Thursday, June 7, 2018

MANAGING TAX RISKS: Of Tanzania tax regime and industrialisation


The Budget for 2018/19 will be read in the next few days: Thursday next week to be precise. Industrialisation has been the key priority of the 5th- phase government.

Tanzania aims to become a semi-industrialised country by 2025. By that time the contribution of manufacturing to the national economy must reach a minimum of 40 percent of the GDP. And the desire is not just in any industry.

But on industries that use local raw materials, produce goods for mass consumption and create decent employment to Tanzanians.

The industries will work better if agriculture, livestock, and fishing sectors also work better.

The industries are also dependent on healthy and developed workforce (human capital). We also need financial capital.

We can also not escape the power of technology. It is not so difficult to see how all these fit with industrialisation.

Some researchers cite obstacles imposed by the agricultural sector, lack of human capital and little knowledge of technology and some of the key reasons the import substitution policies in sub-Saharan Africa (Tanzania included) failed in the past.

But the structure of our economy is dominated by SMEs and the informal sector. Currently, sectors that are expected support industrialization are heavy dominated by SMEs and informal sector.

For industrialisation to succeed, we need suitable tax policies. Policies that will nurture SMEs and the encourage informal sector to formalize.

The question, I think, is what are these suitable tax policies? It is not always easy to answer this question.

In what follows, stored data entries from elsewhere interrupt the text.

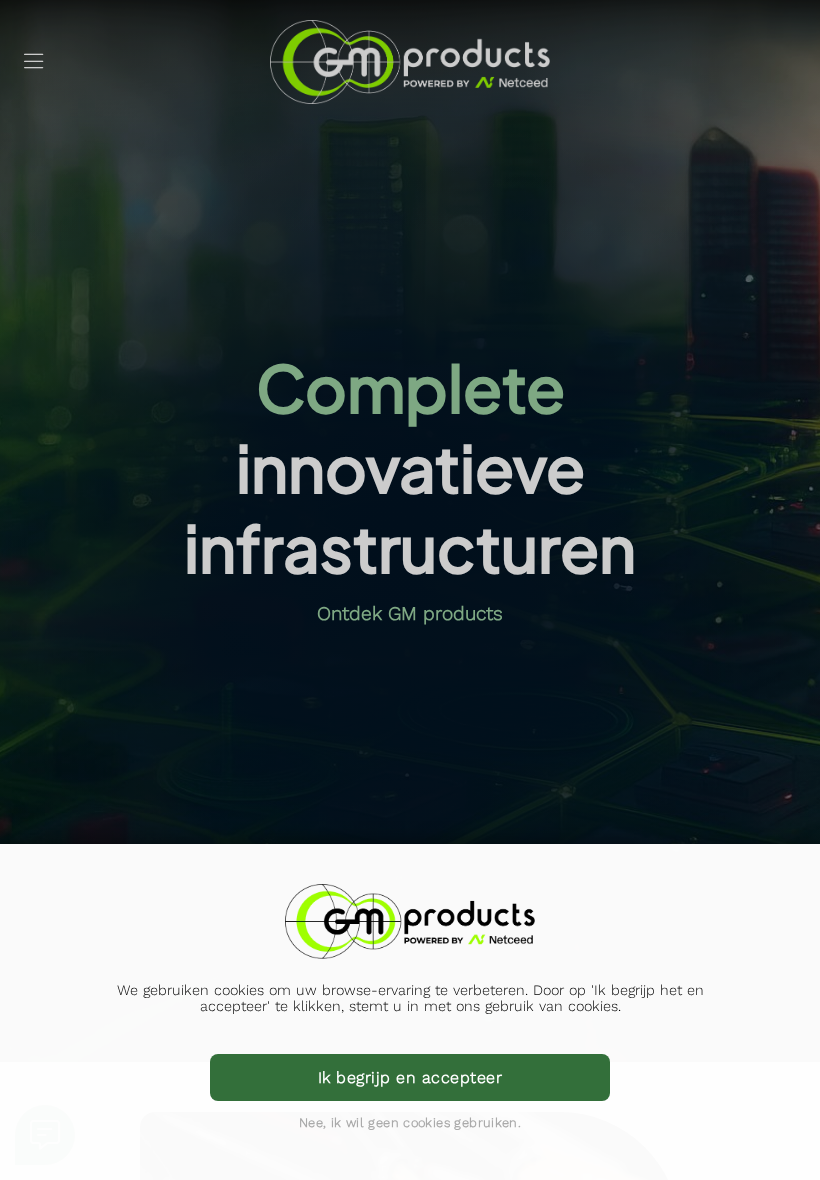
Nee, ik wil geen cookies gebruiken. (410, 1122)
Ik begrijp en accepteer (410, 1077)
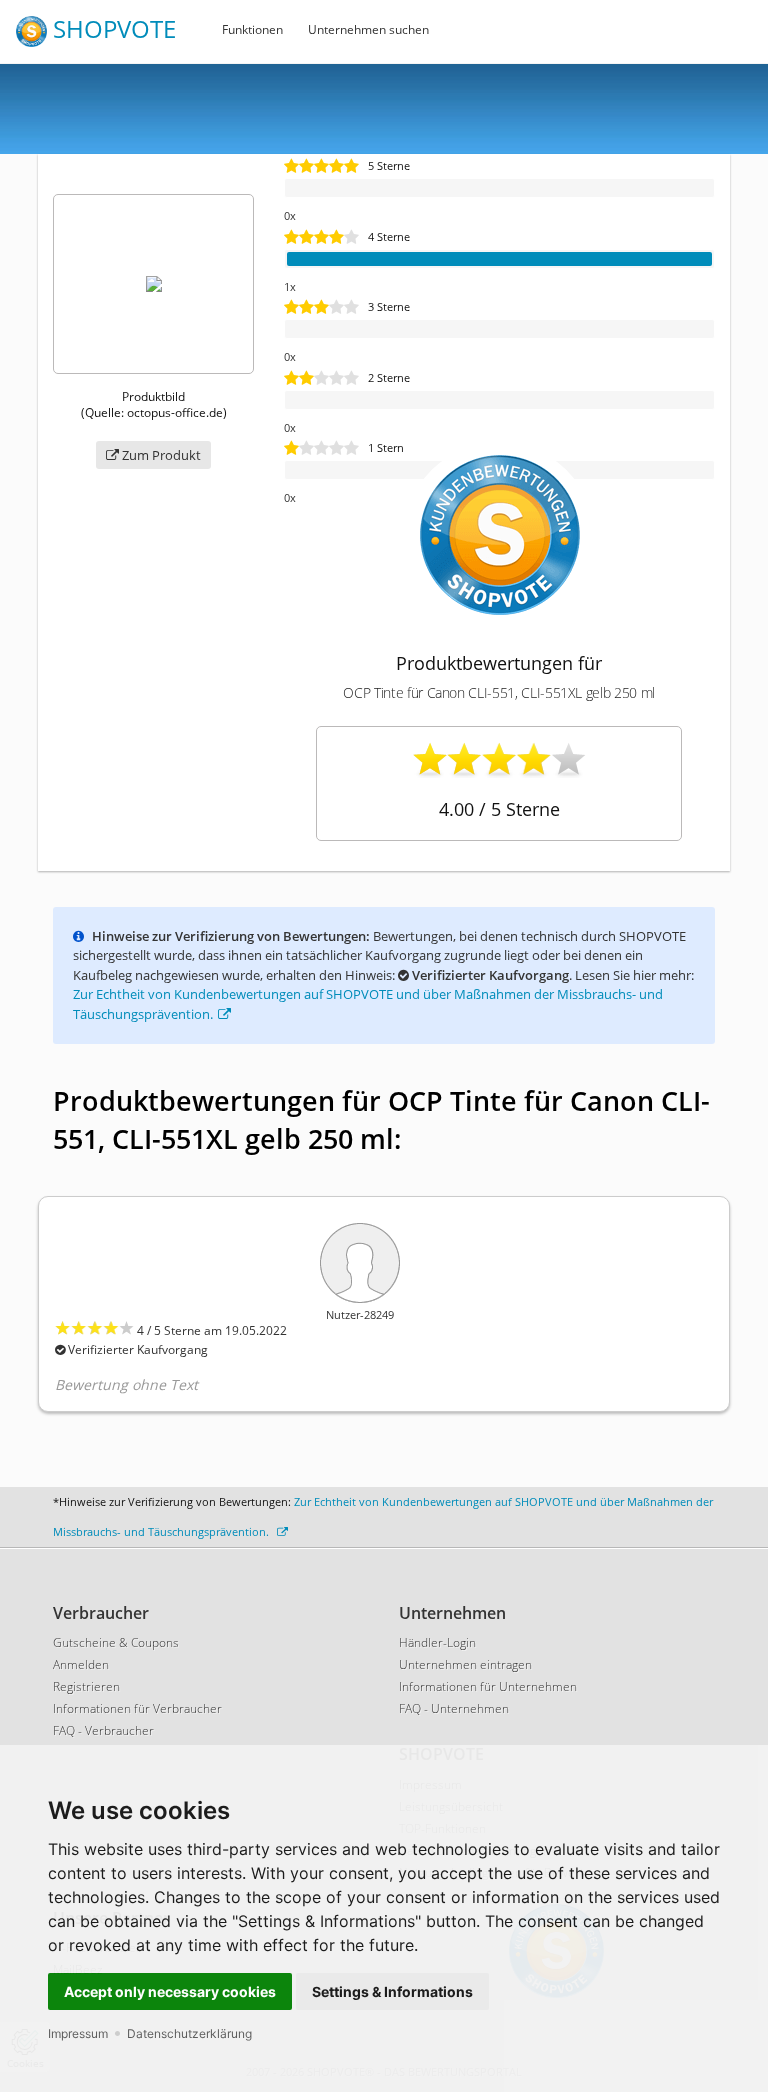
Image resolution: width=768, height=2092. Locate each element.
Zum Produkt (160, 455)
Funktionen (252, 29)
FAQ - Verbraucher (103, 1730)
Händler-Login (437, 1642)
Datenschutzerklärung (189, 2033)
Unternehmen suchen (368, 29)
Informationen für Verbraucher (137, 1708)
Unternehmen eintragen (465, 1664)
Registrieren (86, 1686)
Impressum (78, 2033)
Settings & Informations (392, 1991)
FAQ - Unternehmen (454, 1708)
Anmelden (81, 1664)
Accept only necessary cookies (170, 1991)
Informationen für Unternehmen (488, 1686)
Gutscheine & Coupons (116, 1642)
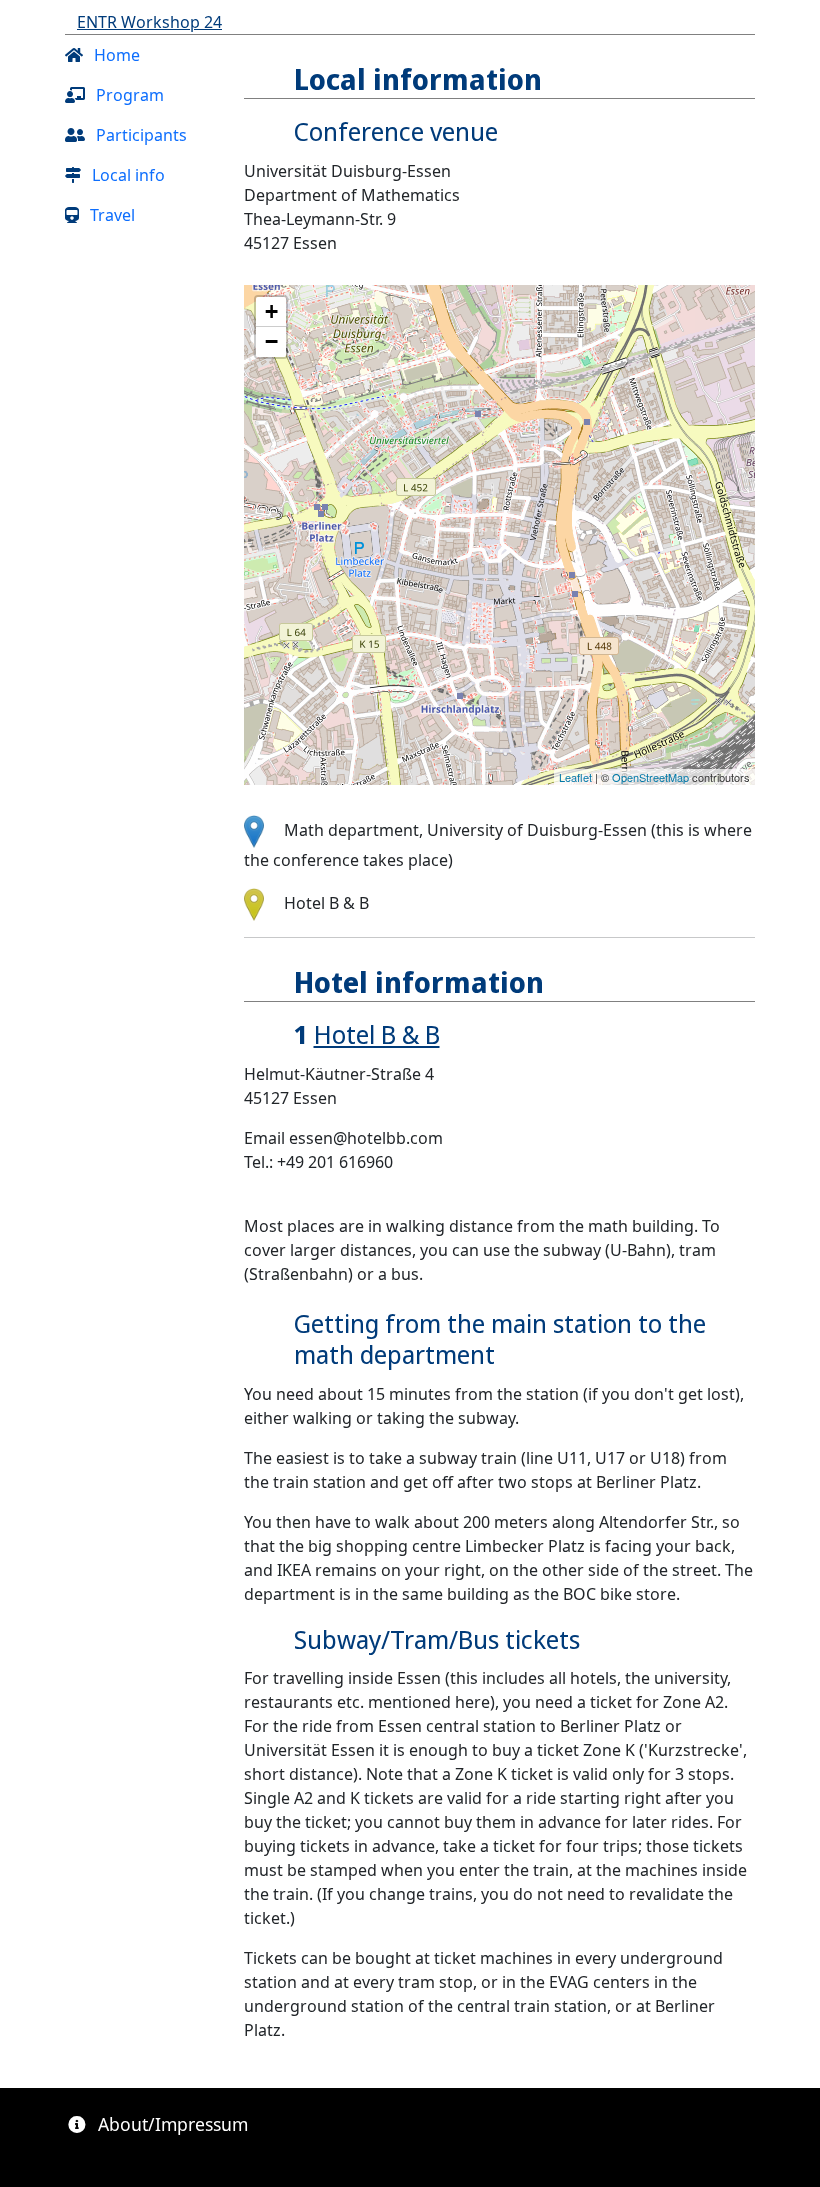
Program (128, 95)
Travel (110, 215)
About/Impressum (170, 2124)
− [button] (271, 341)
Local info (126, 175)
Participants (139, 135)
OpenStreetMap (650, 777)
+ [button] (271, 311)
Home (115, 55)
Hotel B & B (377, 1034)
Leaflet (575, 777)
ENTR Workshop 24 (149, 22)
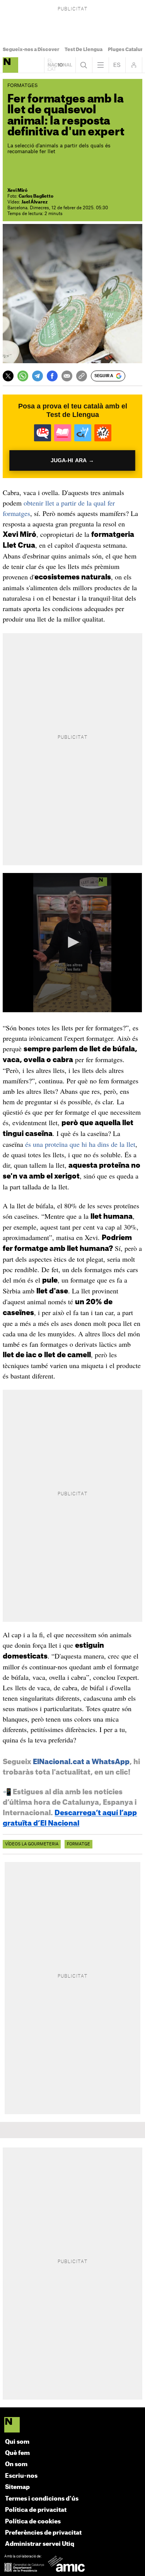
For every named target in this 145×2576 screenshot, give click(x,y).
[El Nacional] (72, 2425)
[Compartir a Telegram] (37, 376)
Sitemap (17, 2487)
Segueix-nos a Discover (31, 49)
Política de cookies (33, 2522)
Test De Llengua (83, 49)
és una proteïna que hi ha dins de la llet (80, 1144)
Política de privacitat (36, 2510)
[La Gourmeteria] (10, 65)
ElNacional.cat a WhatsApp (81, 1761)
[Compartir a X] (8, 376)
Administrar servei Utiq (39, 2544)
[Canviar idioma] (117, 65)
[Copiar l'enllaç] (81, 376)
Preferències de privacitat (43, 2533)
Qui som (17, 2442)
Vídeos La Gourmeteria (31, 1844)
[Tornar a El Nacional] (59, 65)
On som (16, 2464)
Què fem (17, 2453)
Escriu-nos (21, 2476)
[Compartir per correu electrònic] (66, 376)
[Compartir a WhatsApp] (22, 376)
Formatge (78, 1844)
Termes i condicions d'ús (41, 2499)
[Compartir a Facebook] (52, 376)
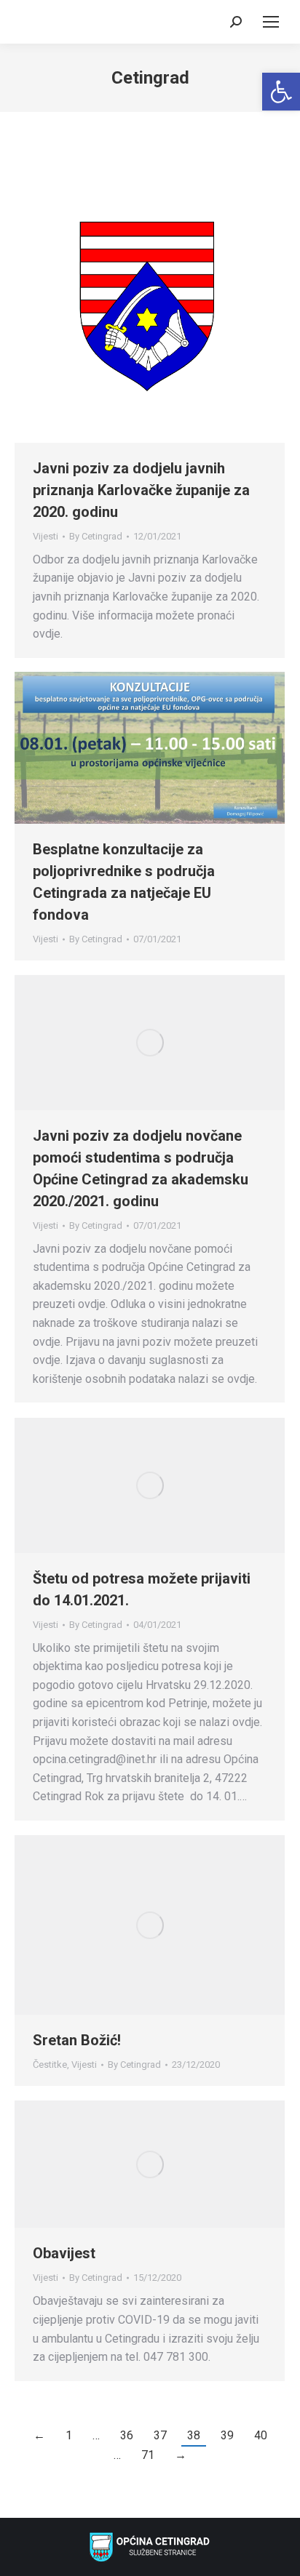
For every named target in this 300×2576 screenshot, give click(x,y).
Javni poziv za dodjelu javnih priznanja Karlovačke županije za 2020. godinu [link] (141, 490)
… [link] (96, 2435)
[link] (281, 92)
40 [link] (260, 2435)
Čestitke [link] (50, 2064)
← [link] (39, 2435)
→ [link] (180, 2455)
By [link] (95, 536)
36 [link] (126, 2435)
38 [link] (193, 2435)
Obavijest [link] (64, 2253)
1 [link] (69, 2435)
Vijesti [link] (45, 536)
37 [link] (160, 2435)
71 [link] (147, 2455)
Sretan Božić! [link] (77, 2040)
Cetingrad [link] (150, 78)
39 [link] (227, 2435)
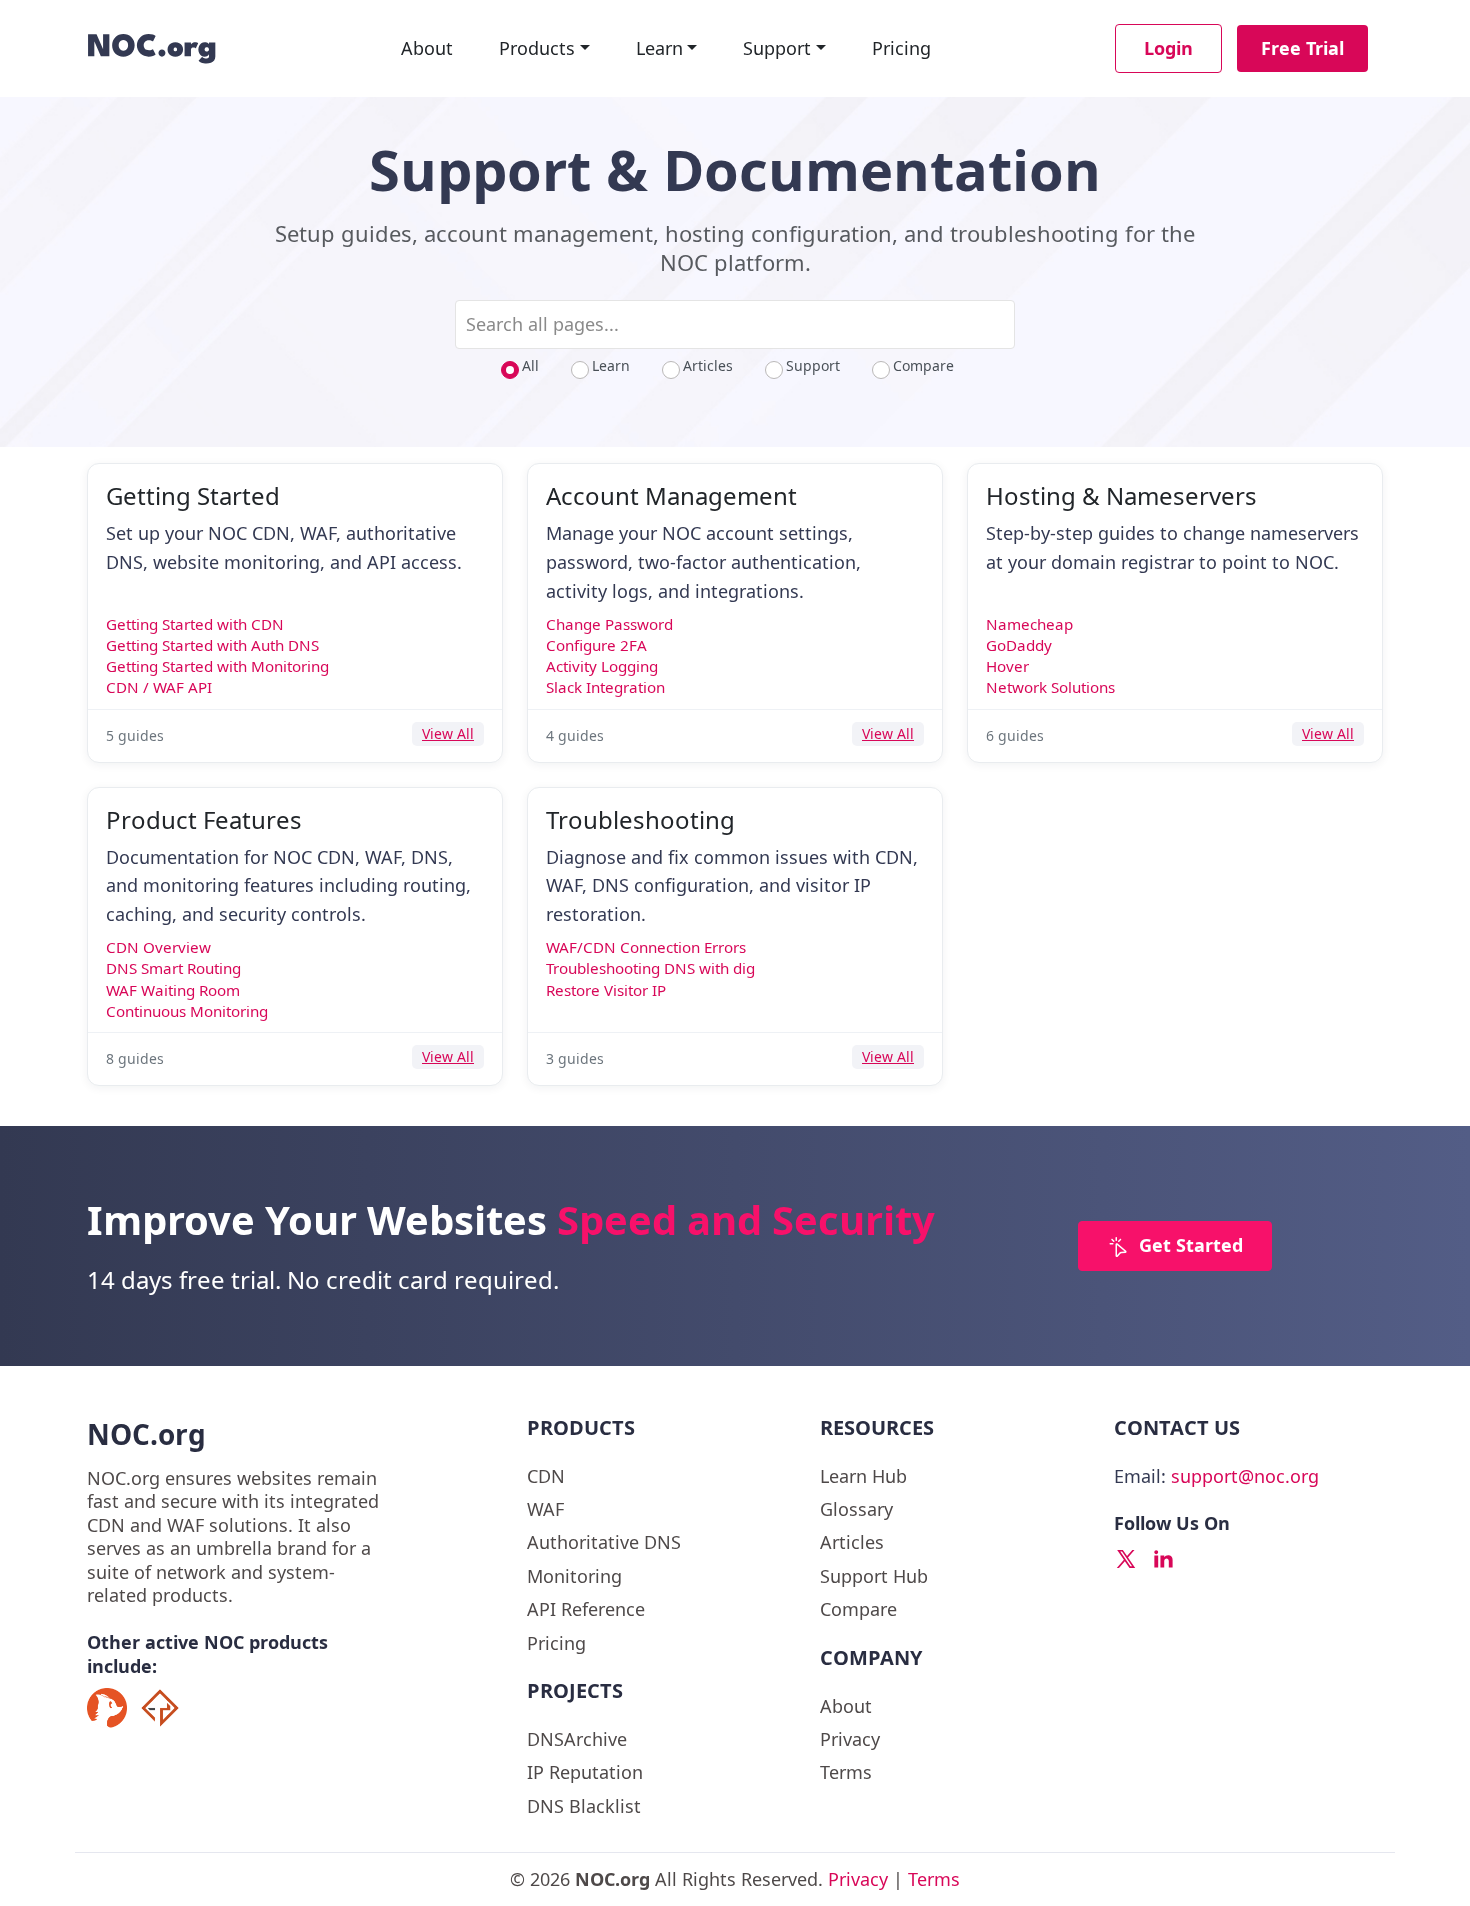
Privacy (850, 1739)
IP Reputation (585, 1772)
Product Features (204, 819)
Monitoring (574, 1576)
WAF (545, 1509)
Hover (1007, 666)
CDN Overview (158, 947)
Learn (659, 48)
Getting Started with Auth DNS (212, 645)
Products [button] (537, 48)
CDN (546, 1476)
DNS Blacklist (584, 1806)
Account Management (671, 495)
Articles (708, 366)
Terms (846, 1772)
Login (1168, 48)
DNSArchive (577, 1739)
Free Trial (1302, 48)
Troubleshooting (640, 819)
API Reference (586, 1609)
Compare (923, 366)
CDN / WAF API (159, 687)
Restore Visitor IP (606, 990)
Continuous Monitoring (187, 1011)
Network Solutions (1050, 687)
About (427, 48)
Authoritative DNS (604, 1542)
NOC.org (146, 1434)
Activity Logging (602, 666)
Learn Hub (863, 1476)
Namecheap (1029, 624)
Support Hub (874, 1576)
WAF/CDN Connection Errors (646, 947)
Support (777, 48)
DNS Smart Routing (173, 968)
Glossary (856, 1509)
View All (448, 733)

And to determine whether a particular tax policy is suitable or not is mostly a “postmortem” exercise.

Laffer Curve?

In mid-1970’s, to stimulate production in the US, most economists advocated for more government spending to stimulate demand for products. But the supply-side economist, Arthur Laffer, offered a different view. Laffer argued that the problem isn’t too little demand but rather the burden of heavy taxes and regulations that create impediments to production, which impacts government revenue. The more a production activity is taxed, the less of it is generated. Likewise, the less an activity is taxed, the more of it is generated. For every type of tax, there is a threshold rate above which the incentive to produce more diminishes, thereby reducing the amount of revenue the government receives. The more money is taken from a business in the form of taxes, the less money it has to invest in the business. Investors in the industries are less likely to risk their capital if a larger percentage of their profits are taken.

Currently, our corporate income tax rate is 30 per cent of taxable profit, regardless of the size of the company. VAT registration kicks in at an annual turnover of Sh100 million. Skills and development levy at 4.5 per cent of employment cost also triggers if one employs four or more people. The current presumptive tax upper cap of Shs20 million annual turnover is too low. This sort of tax environment is not suitable for SMEs and may well be working against the efforts to formalise the informal sector. Last week I saw an interesting piece of an article containing tax proposals for SMEs circulating in the social media. The article proposes an increase in VAT registration threshold to Shs500 million, reduction of corporate tax to 15 per cent for companies with less than Sh500 million annual turnover and a 3 percent flat rate presumptive tax of for companies or sole proprietorships with annual turnover below Sh100 million. It also proposes the removal of SDL on companies below VAT registration threshold and with fewer than 50 employees.

Obviously, these may seem to be radical changes but certainly, they do merit consideration by policymakers.